[Lesetext]
══════════════════════════════

Verschiedene islamische Staaten, darunter vor allem Saudi-Arabien haben islamische Bauprojekte finanziert und recht deutlich zu erkennen gegeben, daß sie ein Interesse haben, ihren Einfluß in Bosnien und in den angrenzenden Staaten auszuweiten. Die Türkei spielt dabei allerdings die erste Geige. Sie sieht im Balkan das ehemalige Herrschaftsgebiet des Osmanischen Reiches und sich als Schutzmacht der Moslems auf dem Balkan. Die türkische Politik stützt dabei erfolgreich jenes Phänomen, das Alija Izetbegović, der ehemalige Präsident der Republik Bosnien-Herzegowina die „Re-Islamisierung der Moslems“ nannte. Izetbegović, selbst bosnischer Moslem, bezeichnete damit die Wiederentdeckung des Islams durch die Bosniaken, nachdem sich dieser durch Anpassung an ihre nicht-islamische Umwelt und vor allem durch die atheistische Staatsdoktrin während der kommunistischen Diktatur abgeschwächt hatte. Der ethnisch-religiöse Bürgerkrieg verstärkte das identitäre Element aller Volks- und Religionsgruppen. In Bosnien wurde diese Entwicklung nicht unerheblich durch ausländische Dschihadisten gefördert, die in das Land einsickerten und auf bosniakischer Seite gegen Serben, aber auch Kroaten kämpften.

══════════════════════════════

[Gegebene Zeilen]
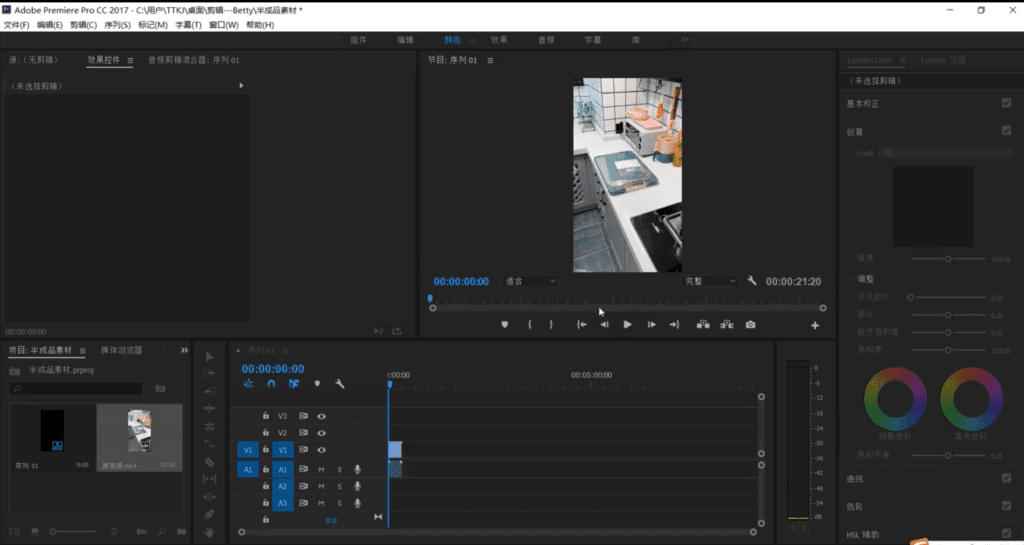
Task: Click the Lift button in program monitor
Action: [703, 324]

══════════════════════════════

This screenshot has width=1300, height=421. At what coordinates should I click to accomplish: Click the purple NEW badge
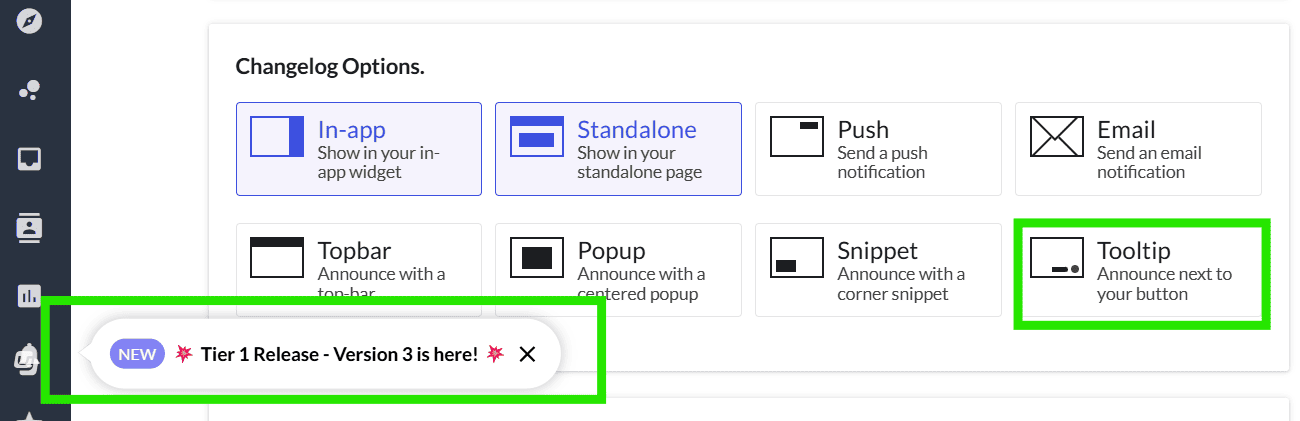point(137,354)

══════════════════════════════

[Aufgabe]
Mit welchem Ausdruck bezeichnete Alija Izetbegović laut dem Lesetext die Wiederentdeckung des Islams durch die Bosniaken?

[Ergebnis]
Er nannte sie die „Re-Islamisierung der Moslems“.